Ayache acabou optando pela Odonto Special by Sabrina Sato, rede fundada por Felipe Abreu, que tem a apresentadora como uma das sócias. De acordo com o franqueado, foi a marca com a qual mais se identificou. “Nossa antiga clínica era familiar, com controles caseiros. Esse foi um dos principais desafios na migração, porque eu não sou uma pessoa informatizada”, diz. Ele fez a conversão no último mês de fevereiro.
Além do mindset, o empreendedor viu tudo se transformar em seu antigo negócio: layout, cadeiras, cores e estrutura do consultório. “No começo, alguns clientes antigos entraram na clínica para perguntar para onde eu tinha me mudado, porque tudo estava diferente”, conta. De acordo com ele, os ganhos foram o aprendizado de como captar mais pacientes. “Eu não tinha dentista avaliador, por exemplo, agora passei a ter e isso ajuda a trazer pacientes”, diz.

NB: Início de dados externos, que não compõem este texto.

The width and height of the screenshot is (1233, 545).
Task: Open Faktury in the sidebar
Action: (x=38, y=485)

A Odonto Special tem 90 unidades, entre abertas e negociadas, e 20% vieram de conversão de franquia. A virada de bandeira é um dos focos de expansão da rede. A prática costuma demandar um investimento menor do interessado, de cerca de R$ 100 mil, enquanto uma franquia nova da Odonto Special custa a partir de R$ 300 mil.

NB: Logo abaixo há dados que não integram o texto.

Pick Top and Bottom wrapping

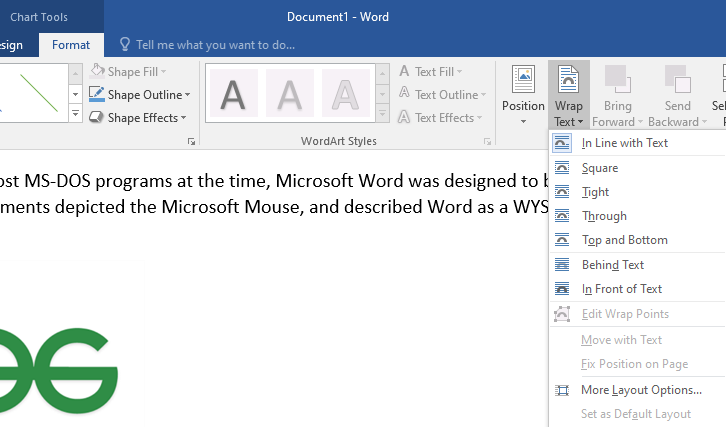pyautogui.click(x=624, y=240)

No segmento odontológico a virada de bandeira tem sido ainda mais comum, sobretudo para ajudar dentistas que não têm conhecimento em gestão, mas abriram seus próprios consultórios e agora buscam por redes. Algumas concorrentes, como a OrthoDontic, por exemplo, também têm estimulado a prática. Hoje, quase 10% das 300 unidades vieram de conversão de bandeira.

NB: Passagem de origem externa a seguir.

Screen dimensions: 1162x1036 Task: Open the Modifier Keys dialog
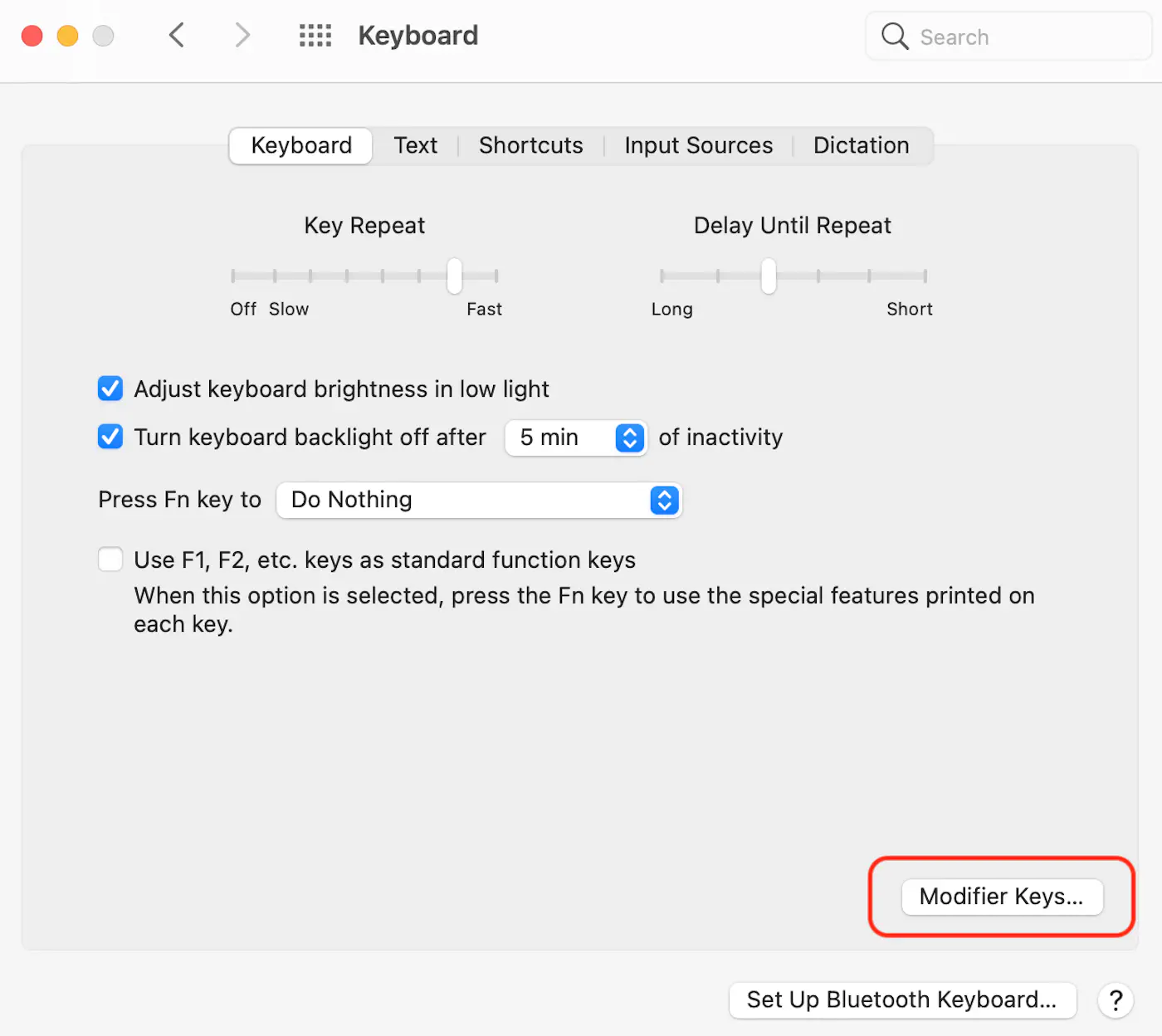coord(1001,897)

Lyana Bittencourt afirma que a prática pode ser aplicada a diversos segmentos. Ela própria tem conduzido processos semelhantes em redes voltadas ao agro e laboratórios clínicos, por exemplo. A preocupação precisa ser com a integração do novo negócio à rede de forma eficaz.
“No modelo 1.0 da conversão, a rede simplesmente mudava a bandeira e dava algum treinamento. Não havia uma preocupação com dados sensíveis, por exemplo. Hoje não é possível abrir mão de levar a tecnologia da rede para dentro da unidade convertida. É preciso se preocupar com os alicerces de dados, sistemas e tecnologia”, diz.
Ajuste de estoque e aumento de vendas
O empreendedor Suerlan Leite Pinheiro, 42 anos, comandou uma loja de suplementos alimentares independente em Floriano (PI) por cerca de dois anos, mas decidiu fazer a conversão para uma franquia do ramo, a Dr. Shape, no início deste ano. “Quando atuava sozinho, sentia dificuldades, especialmente na organização. Pensava que sabia trabalhar, mas não sabia. Não tinha tempo e motivação”, diz. De acordo com ele, o faturamento cresceu cerca de 30% desde que fez a mudança.
Pinheiro encontrou a rede a partir de uma busca no Google, mas antes de tomar a decisão entrou em contato com outros franqueados para saber mais sobre a marca. “Todo o processo de conversão de bandeira foi muito rápido, visto que aproveitaram 80% do meu estoque. Os 20% dos produtos que não eram homologados tive de vender antes de inaugurar minha unidade”, afirma.
Hoje, das 70 lojas da Dr. Shape, 20% vieram de conversão de franquia. O investimento inicial para uma unidade do zero é a partir de R$ 200 mil. Pinheiro conta que, como aproveitou estoque e espaço, injetou R$ 80 mil na conversão para refação de layout, reposição de produtos e aquisição da linha exclusiva de itens da Dr. Shape.